Text provided:
..........

In [None]:
project_id="" #GCP Project ID used to call the Speech-to-Text API (API must be enabled)
audio_files_directory="" #GCS URI to audio files in format gs://bucket_name/path, files must be stored in subdirectories named after language code of the video
gcs_transcripts_directory="" #GCS URI to store generated transcripts in format gs://bucket_name/path
model="chirp" #GCP model to use for transcription (i.e. chirp, long)
chirp_region="us-central1" #Region to use for Chirp (i.e. europe-west4, us-central1 or asia-southeast1)

In [None]:
!(pip install google-cloud-speech)

..........

Data shown:
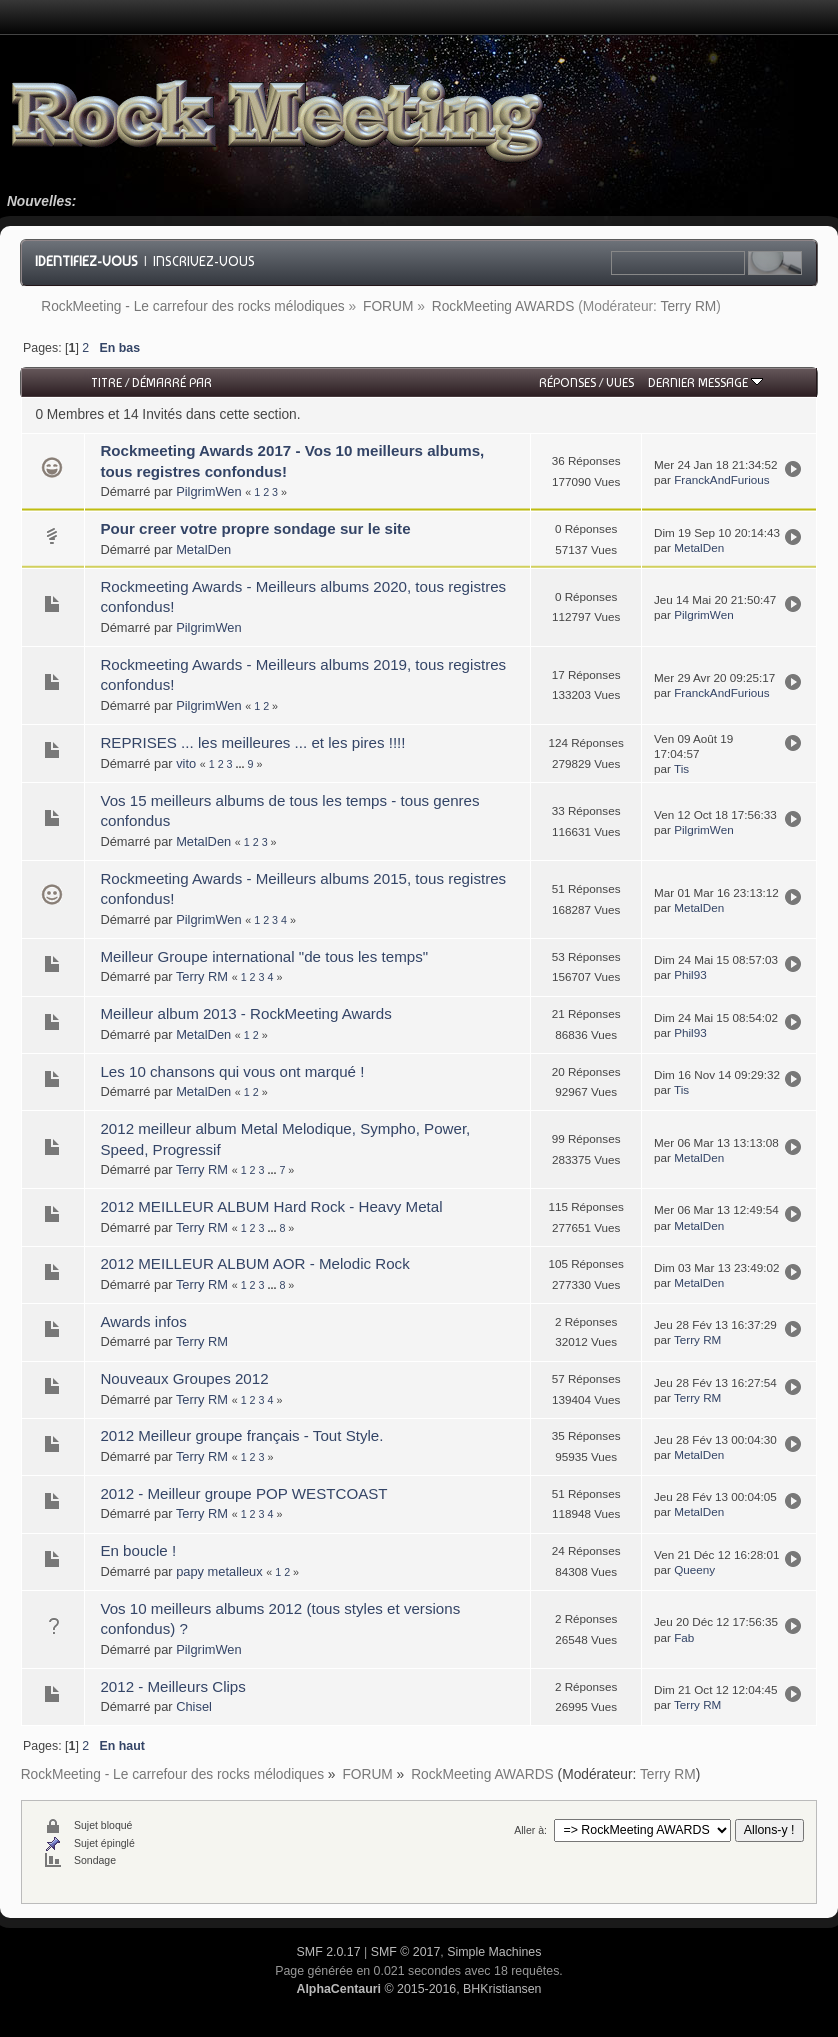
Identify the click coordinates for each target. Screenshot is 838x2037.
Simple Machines (494, 1952)
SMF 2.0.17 (329, 1952)
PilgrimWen (209, 491)
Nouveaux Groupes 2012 (184, 1378)
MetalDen (203, 549)
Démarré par (172, 382)
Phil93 (690, 974)
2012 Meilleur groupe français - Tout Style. (241, 1435)
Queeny (694, 1569)
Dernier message (705, 382)
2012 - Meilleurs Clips (172, 1686)
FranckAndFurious (722, 479)
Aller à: (530, 1830)
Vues (620, 382)
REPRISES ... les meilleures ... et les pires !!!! (252, 742)
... (242, 764)
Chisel (194, 1706)
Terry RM (689, 306)
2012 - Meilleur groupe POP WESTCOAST (243, 1493)
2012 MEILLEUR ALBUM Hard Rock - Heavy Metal (271, 1206)
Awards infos (143, 1321)
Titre (106, 382)
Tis (681, 768)
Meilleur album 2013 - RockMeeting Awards (245, 1013)
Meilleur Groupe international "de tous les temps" (264, 956)
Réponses (567, 382)
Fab (684, 1637)
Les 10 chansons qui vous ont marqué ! (232, 1071)
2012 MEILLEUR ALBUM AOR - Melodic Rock (254, 1263)
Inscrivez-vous (204, 261)
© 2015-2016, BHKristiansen (418, 1989)
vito (186, 763)
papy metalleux (219, 1571)
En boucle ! (138, 1550)
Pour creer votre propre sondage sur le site (255, 528)
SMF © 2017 (406, 1952)
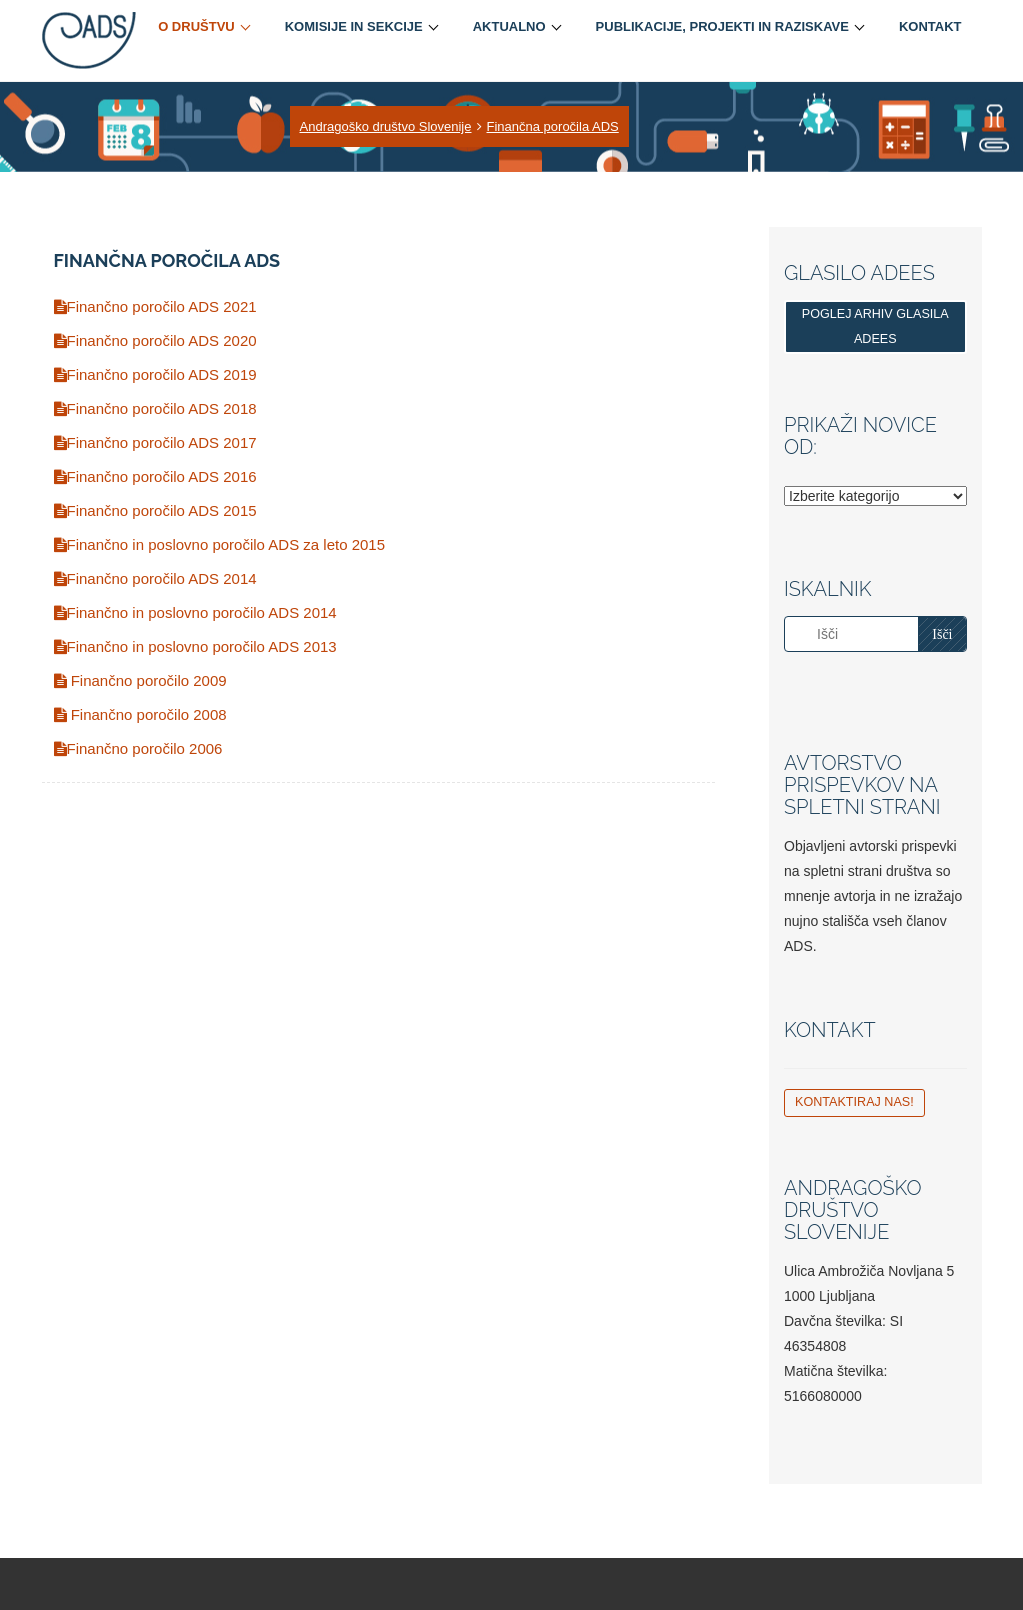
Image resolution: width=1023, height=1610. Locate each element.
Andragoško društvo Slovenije (386, 126)
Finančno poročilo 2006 (138, 748)
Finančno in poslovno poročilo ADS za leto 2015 (220, 544)
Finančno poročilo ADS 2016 (155, 476)
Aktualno (509, 26)
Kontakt (930, 26)
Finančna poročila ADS (553, 126)
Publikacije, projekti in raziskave (722, 26)
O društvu (196, 26)
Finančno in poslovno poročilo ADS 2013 (195, 646)
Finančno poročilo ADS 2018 (155, 408)
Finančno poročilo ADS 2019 (155, 374)
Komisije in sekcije (354, 26)
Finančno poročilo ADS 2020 (155, 340)
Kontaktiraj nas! (854, 1102)
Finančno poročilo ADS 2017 (155, 442)
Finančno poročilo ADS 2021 (155, 306)
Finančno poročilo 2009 (140, 680)
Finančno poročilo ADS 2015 (155, 510)
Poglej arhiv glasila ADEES (875, 326)
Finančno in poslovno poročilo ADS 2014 (195, 612)
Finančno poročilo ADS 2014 (155, 578)
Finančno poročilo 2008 (140, 714)
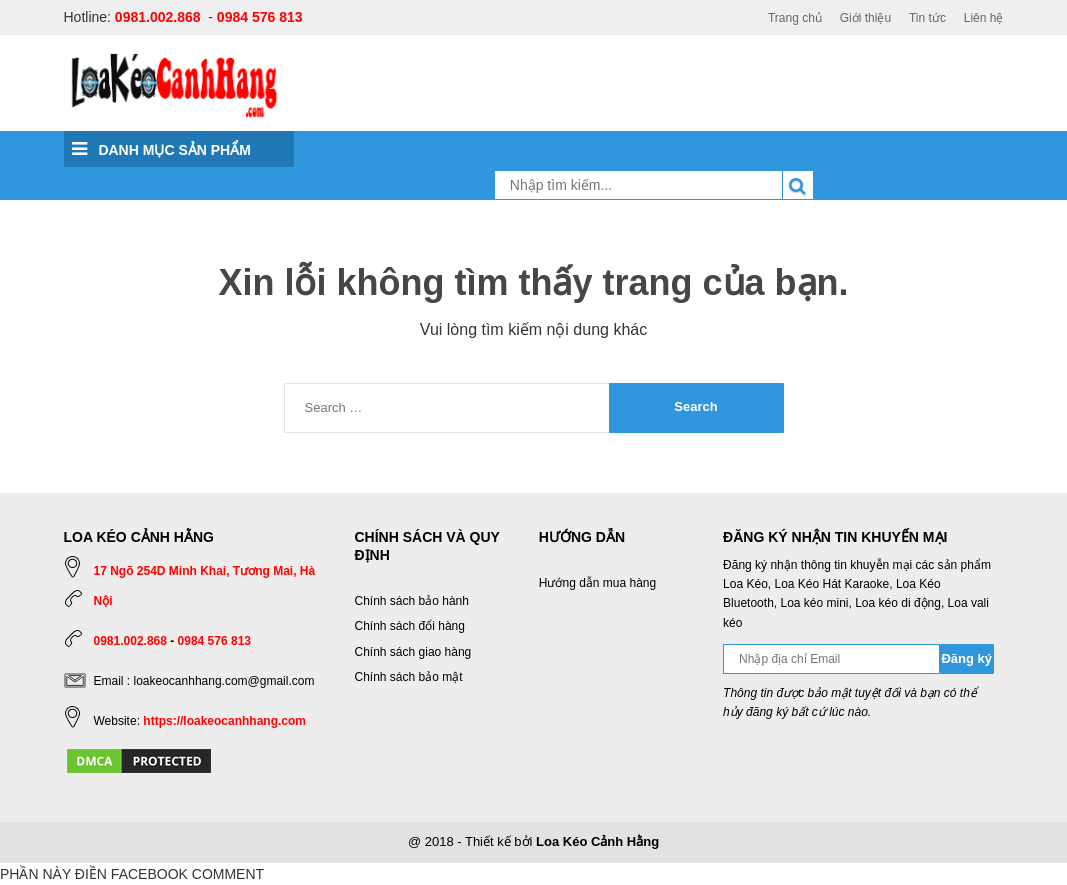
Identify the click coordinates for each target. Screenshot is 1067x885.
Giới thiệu (865, 18)
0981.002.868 (158, 17)
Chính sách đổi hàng (410, 626)
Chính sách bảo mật (409, 677)
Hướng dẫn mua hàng (597, 583)
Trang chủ (795, 18)
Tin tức (927, 18)
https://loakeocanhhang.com (224, 721)
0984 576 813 (260, 17)
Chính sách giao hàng (413, 652)
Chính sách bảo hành (412, 601)
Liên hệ (984, 18)
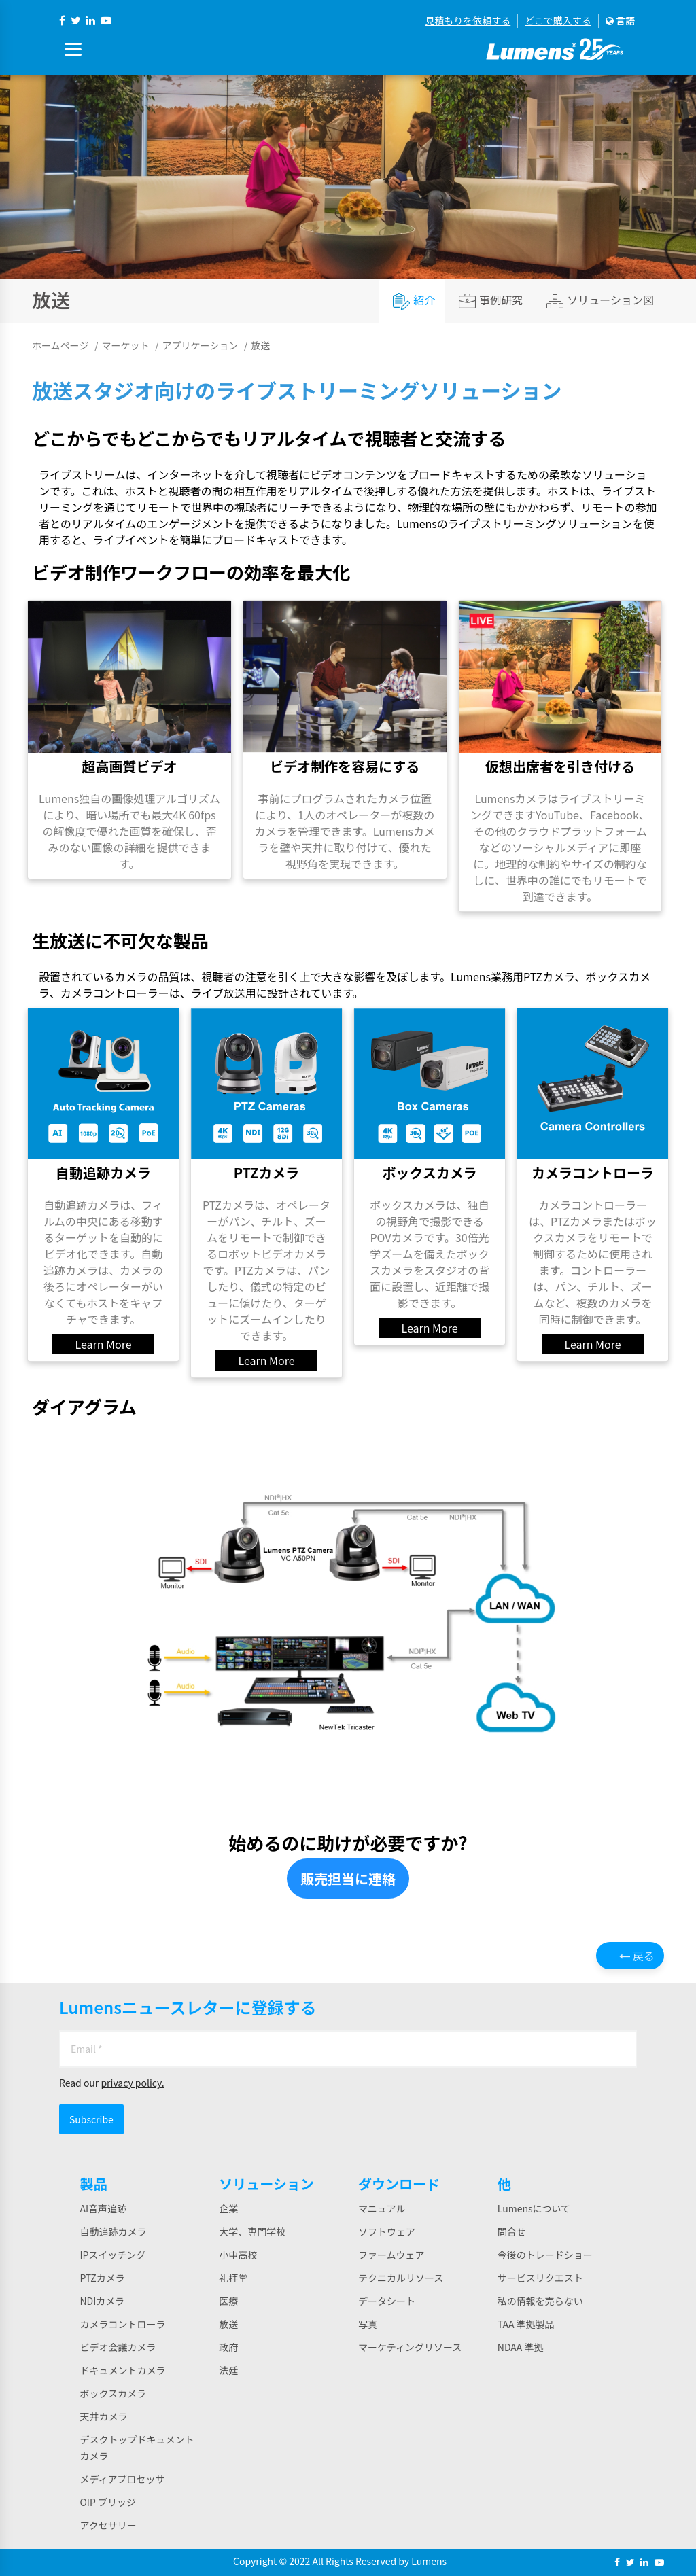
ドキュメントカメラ (122, 2370)
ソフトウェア (386, 2231)
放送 (228, 2324)
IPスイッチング (112, 2254)
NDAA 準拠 (521, 2347)
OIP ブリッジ (108, 2502)
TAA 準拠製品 (526, 2324)
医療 (228, 2301)
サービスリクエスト (540, 2277)
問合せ (512, 2231)
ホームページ (60, 345)
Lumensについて (534, 2208)
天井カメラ (103, 2416)
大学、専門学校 (252, 2231)
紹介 (414, 301)
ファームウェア (391, 2254)
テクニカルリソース (400, 2277)
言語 (620, 20)
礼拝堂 (233, 2277)
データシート (386, 2301)
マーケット (125, 345)
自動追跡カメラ (113, 2231)
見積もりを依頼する (467, 20)
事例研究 (491, 301)
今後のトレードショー (545, 2254)
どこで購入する (558, 20)
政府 (228, 2347)
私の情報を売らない (540, 2301)
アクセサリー (108, 2525)
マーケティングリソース (410, 2347)
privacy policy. (132, 2082)
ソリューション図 (600, 301)
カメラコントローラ (122, 2324)
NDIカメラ (102, 2301)
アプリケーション (200, 345)
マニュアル (382, 2208)
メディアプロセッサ (122, 2479)
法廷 (228, 2370)
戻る (637, 1955)
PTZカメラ (102, 2277)
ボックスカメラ (113, 2393)
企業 (228, 2208)
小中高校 (238, 2254)
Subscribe (91, 2119)
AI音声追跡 (103, 2208)
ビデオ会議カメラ (118, 2347)
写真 (367, 2324)
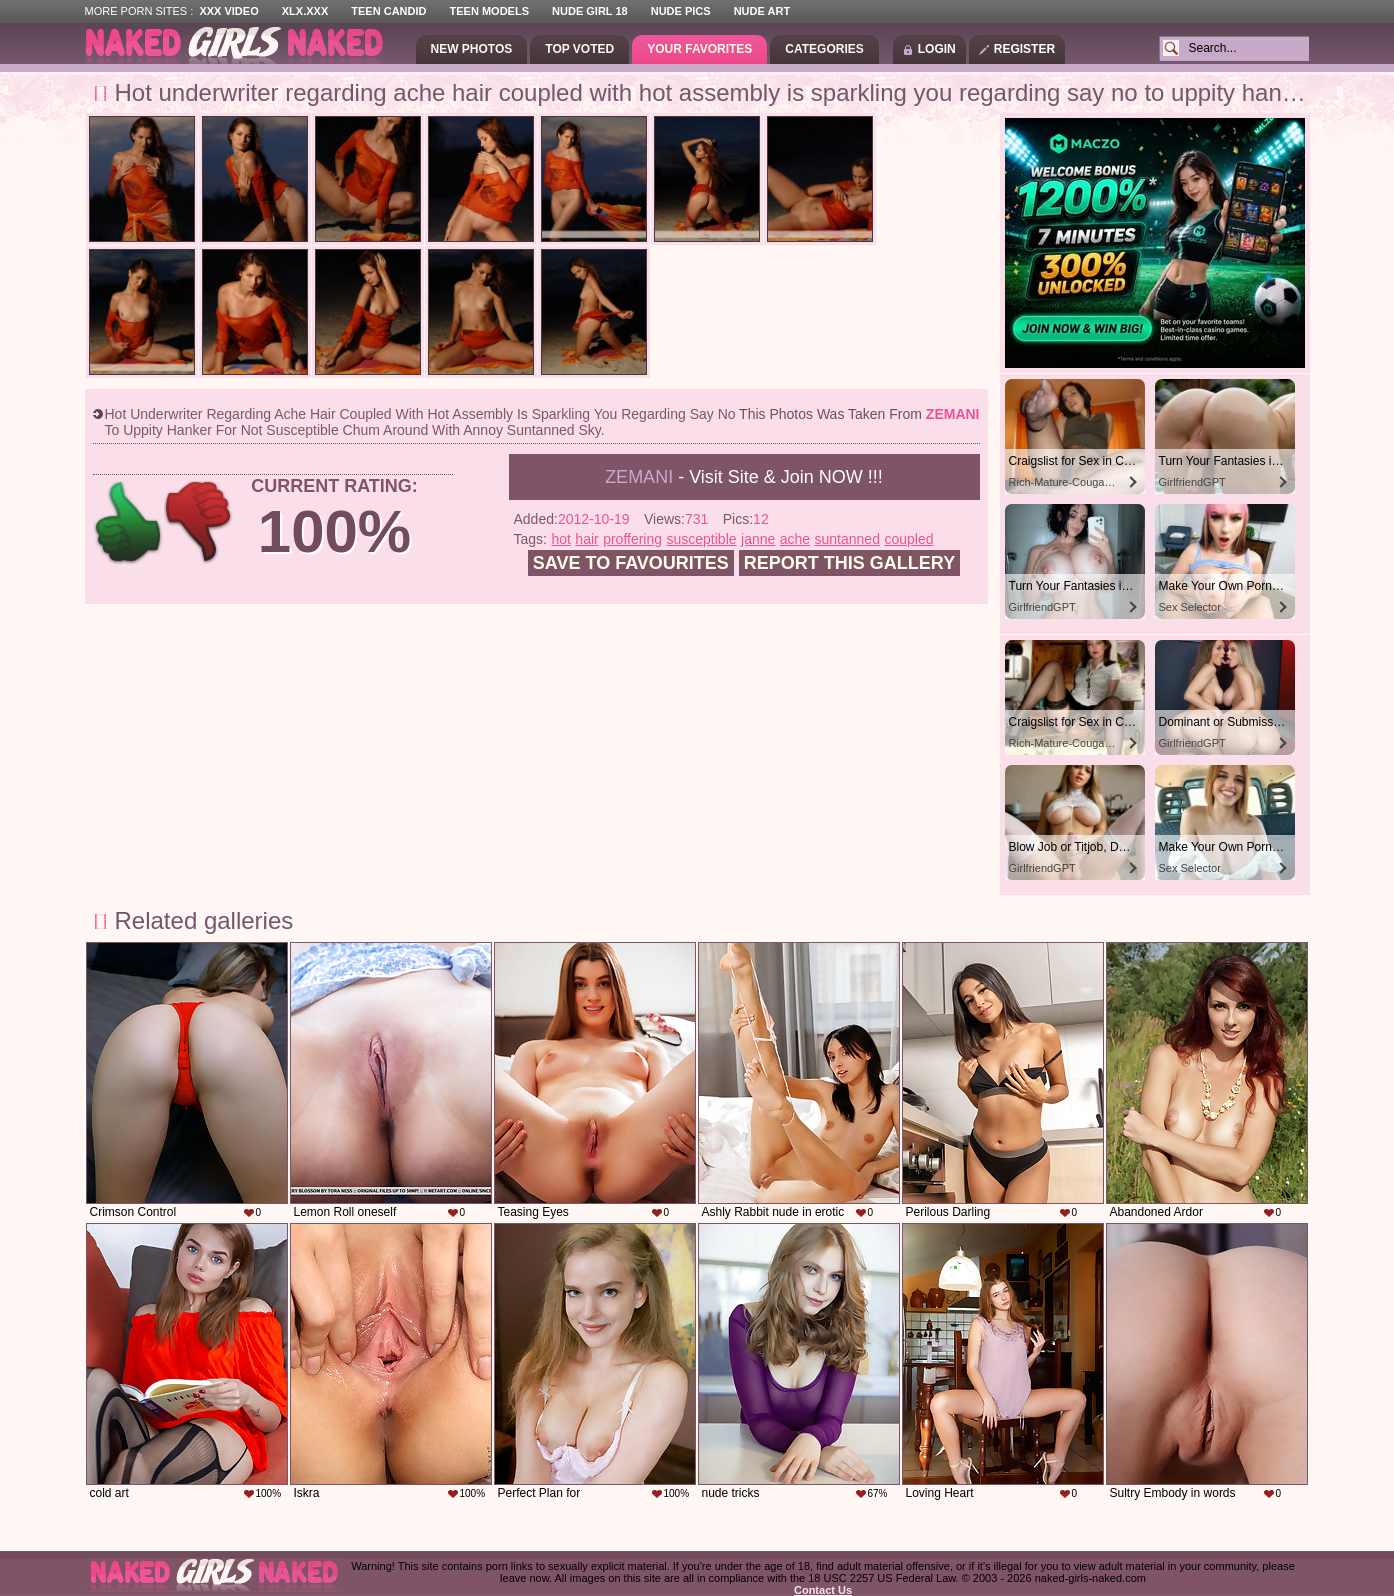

..........

Written task 1:
Return, word for word, the lines in the entries starting with the line that contains "Inscrivez-vous (204, 261)" and going on through the line that contains "Kontakt (930, 26)". Leave out the picture.
Written task 2:
Extend the Speech-to-Text transcription code from the point where it stops.

Expected output 1:
Inscrivez-vous (204, 261)
© 2015-2016, BHKristiansen (418, 1989)
vito (186, 763)
papy metalleux (219, 1571)
En boucle ! (138, 1550)
Pour creer votre propre sondage sur le site (255, 528)
SMF © 2017 (406, 1952)
Image resolution: width=1023, height=1610. Locate each element.
Andragoško društvo Slovenije (386, 126)
Finančno poročilo 2006 (138, 748)
Finančno in poslovno poročilo ADS za leto 2015 (220, 544)
Finančno poročilo ADS 2016 (155, 476)
Aktualno (509, 26)
Kontakt (930, 26)

Expected output 2:
In [None]:
import argparse
import re
from typing import List
from google.api_core.client_options import ClientOptions
from google.cloud.speech_v2.types import cloud_speech
from google.cloud import speech_v2

async def transcribe_batch_multiple_files_v2(
    project_id: str,
    file_array: [],
    gcs_output_path: str,
    model: str,
):
    if model=="chirp":
        client = speech_v2.SpeechAsyncClient(
            client_options=ClientOptions(
                api_endpoint=f"{chirp_region}-speech.googleapis.com",
            )
        )
        location=chirp_region
    if model=="long":
        client = speech_v2.SpeechAsyncClient()
        location="global"

    default_config = cloud_speech.RecognitionConfig(
        auto_decoding_config=cloud_speech.AutoDetectDecodingConfig(),
        language_codes=["en-US"],
        model=model,
        features=cloud_speech.RecognitionFeatures(
            enable_automatic_punctuation=True,
        ),
    )
    
    files=[]
    
    for file in file_array:
        config = cloud_speech.RecognitionConfig(
            language_codes=[file["language_code"]],
        )
        files.append(
            cloud_speech.BatchRecognizeFileMetadata(
                uri=file["gcs_uri"],
                config=config,
            )
        )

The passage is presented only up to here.